__What you have to do__. Pictures aside, print all of the data below exactly as written.

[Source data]
--
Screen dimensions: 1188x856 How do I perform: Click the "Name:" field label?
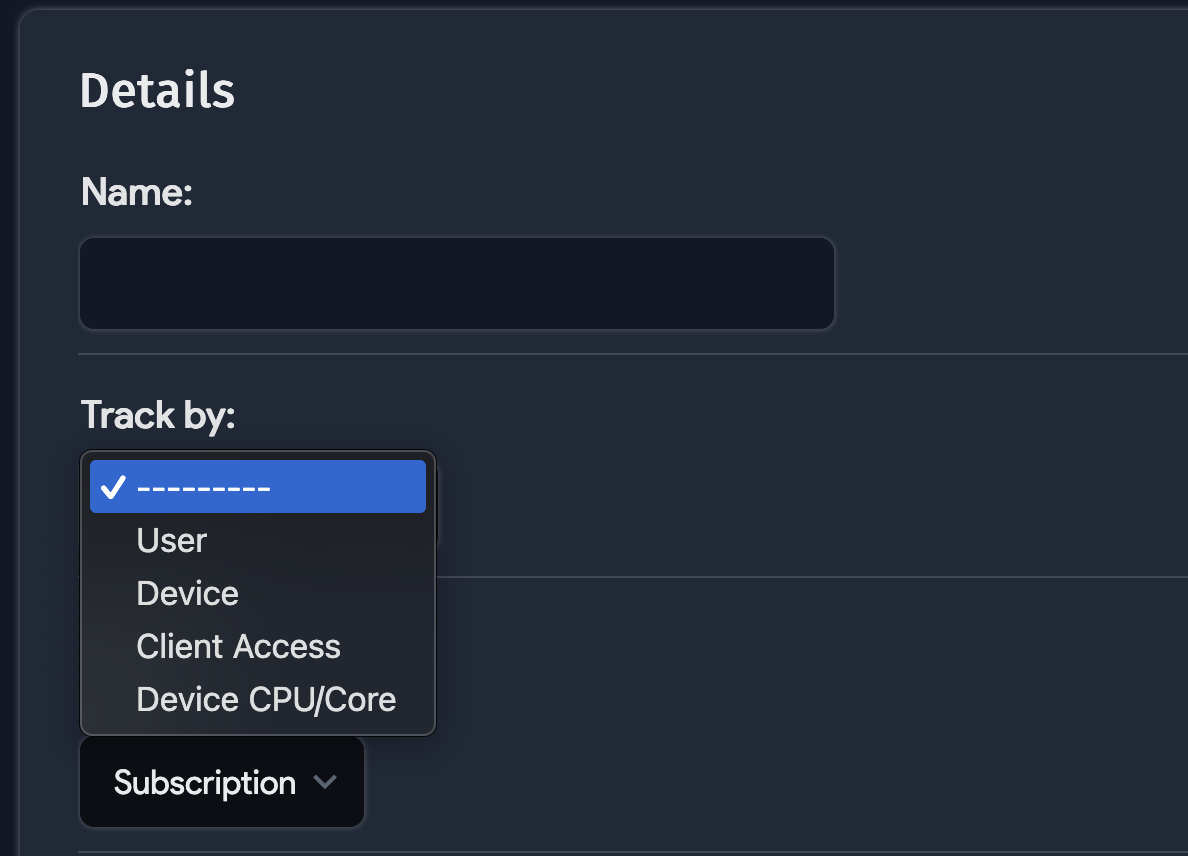point(136,192)
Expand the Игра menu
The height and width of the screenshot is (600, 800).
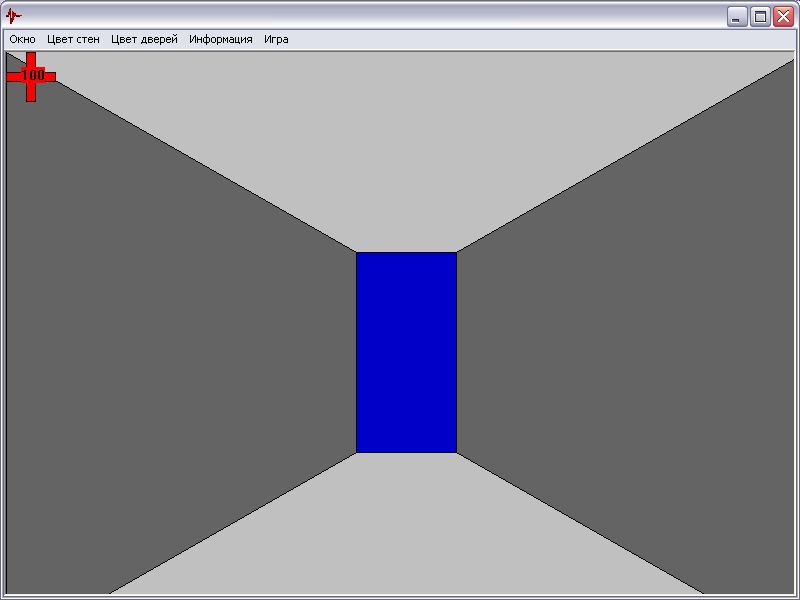tap(276, 40)
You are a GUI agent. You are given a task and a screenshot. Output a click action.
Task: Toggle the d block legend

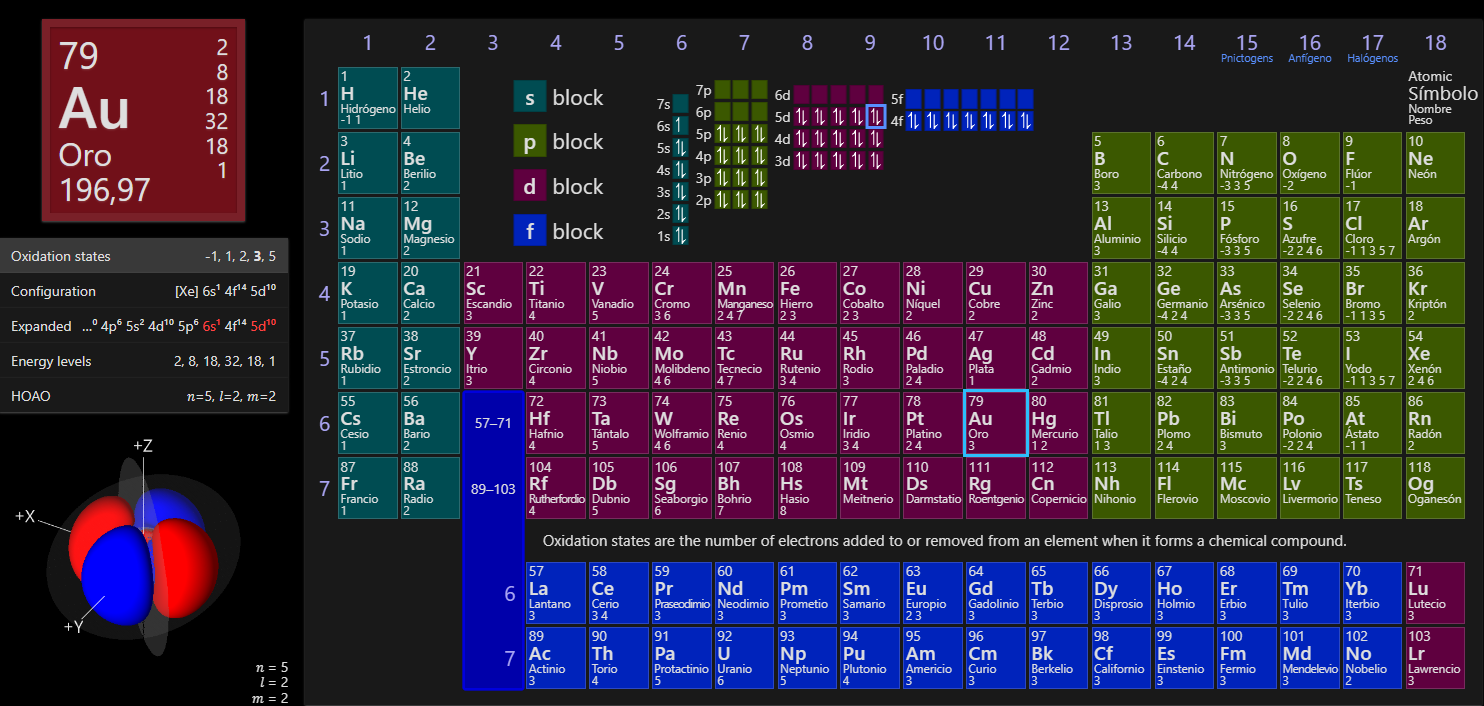coord(559,186)
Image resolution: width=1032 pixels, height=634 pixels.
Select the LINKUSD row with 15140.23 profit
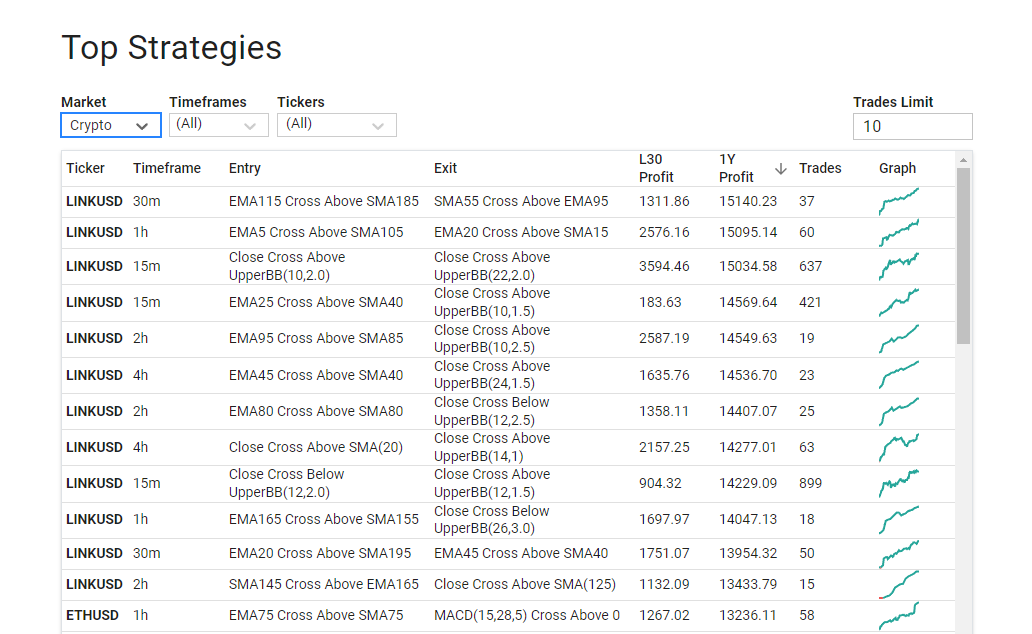[94, 201]

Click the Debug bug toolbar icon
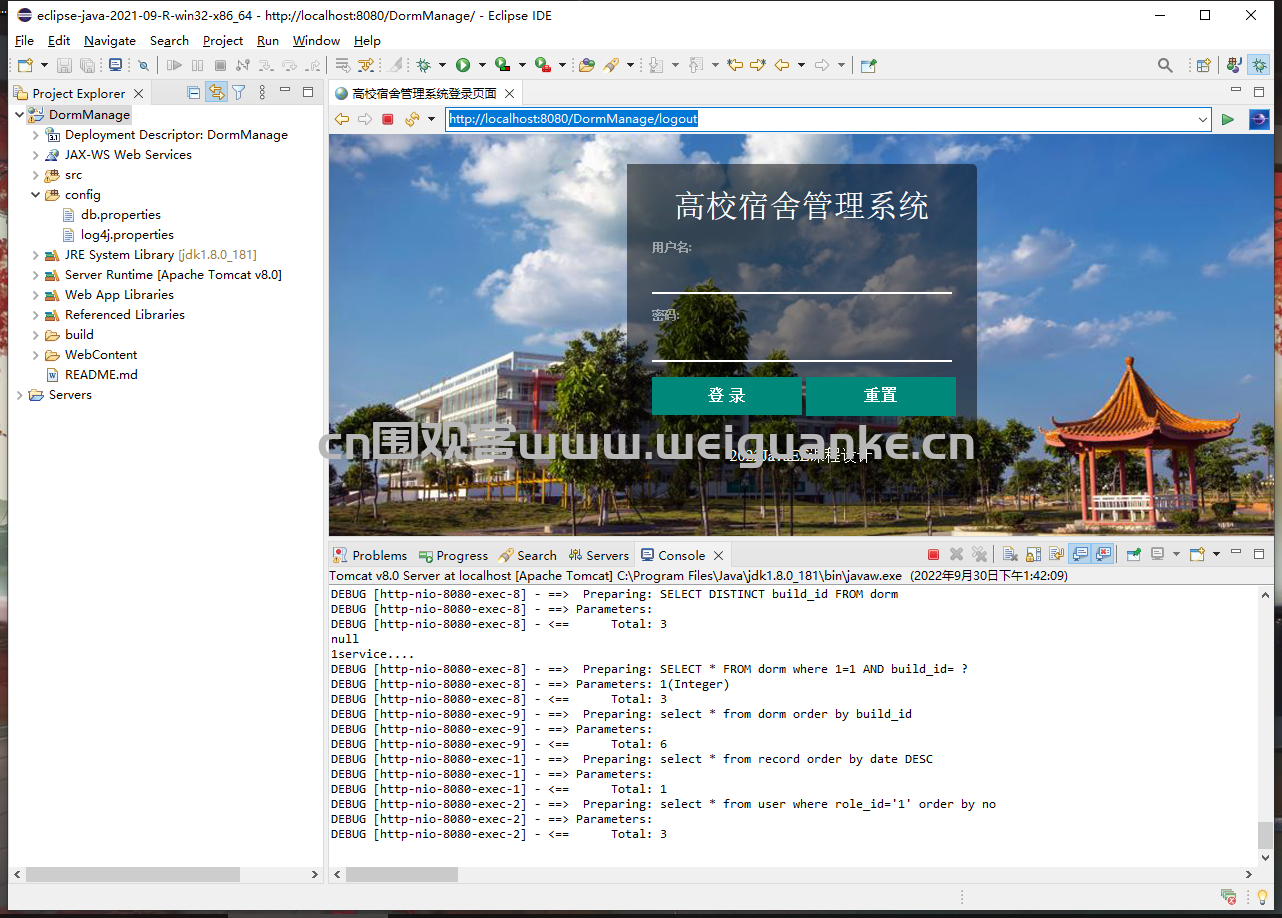[x=424, y=65]
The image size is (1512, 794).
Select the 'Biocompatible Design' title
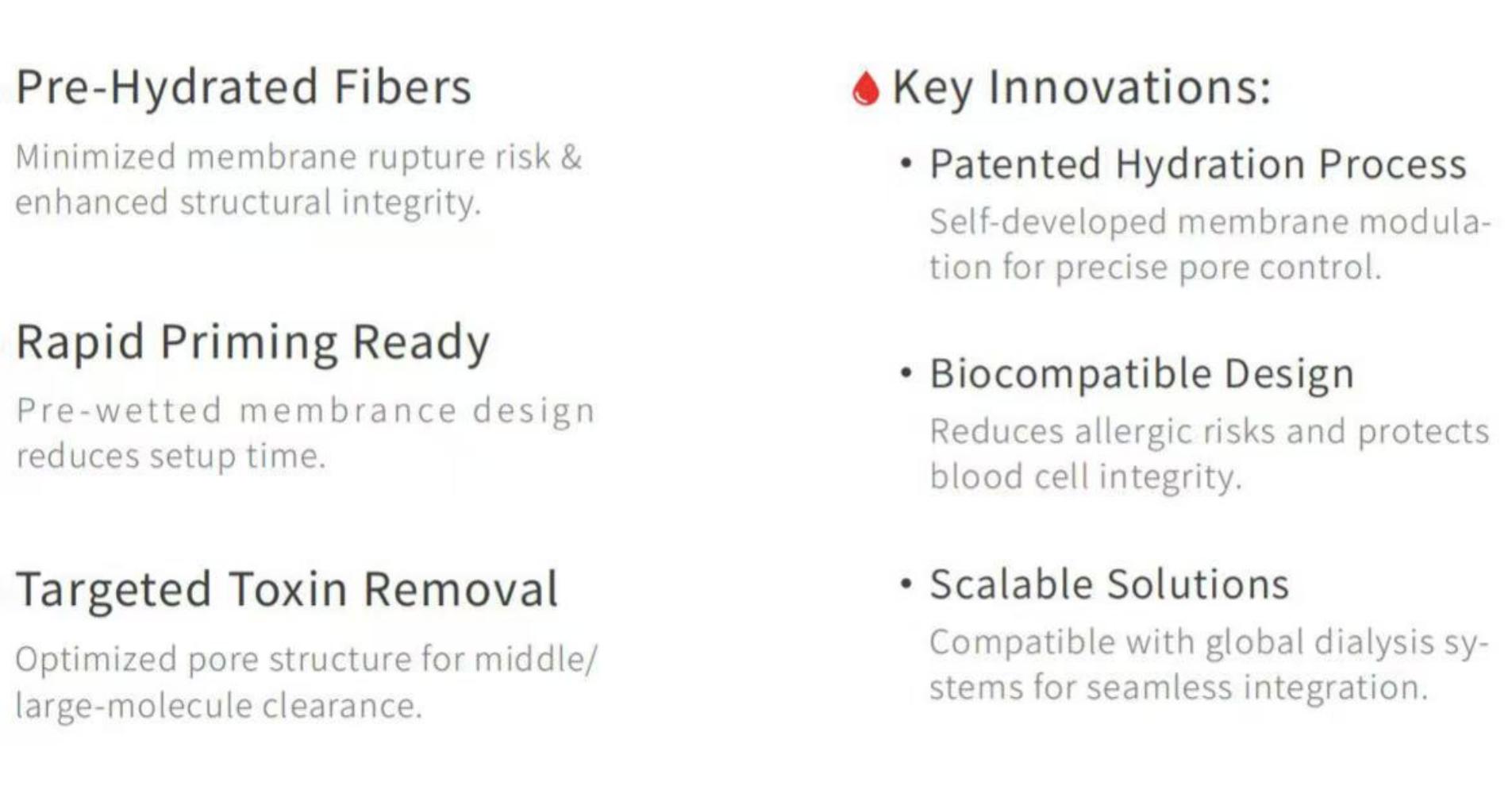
--
__Response for this exercise__.
Screen dimensions: 1188x856 How do I perform: Click the "Name:" field label?
point(136,192)
Expand the Игра menu
The height and width of the screenshot is (600, 800).
tap(276, 40)
You are a GUI agent. You are given a task and a screenshot. Output a click action.
Task: Toggle the d block legend

coord(559,186)
Image resolution: width=1032 pixels, height=634 pixels.
Select the LINKUSD row with 15140.23 profit
[94, 201]

Click the Debug bug toolbar icon
[x=424, y=65]
The image size is (1512, 794).
Select the 'Biocompatible Design' title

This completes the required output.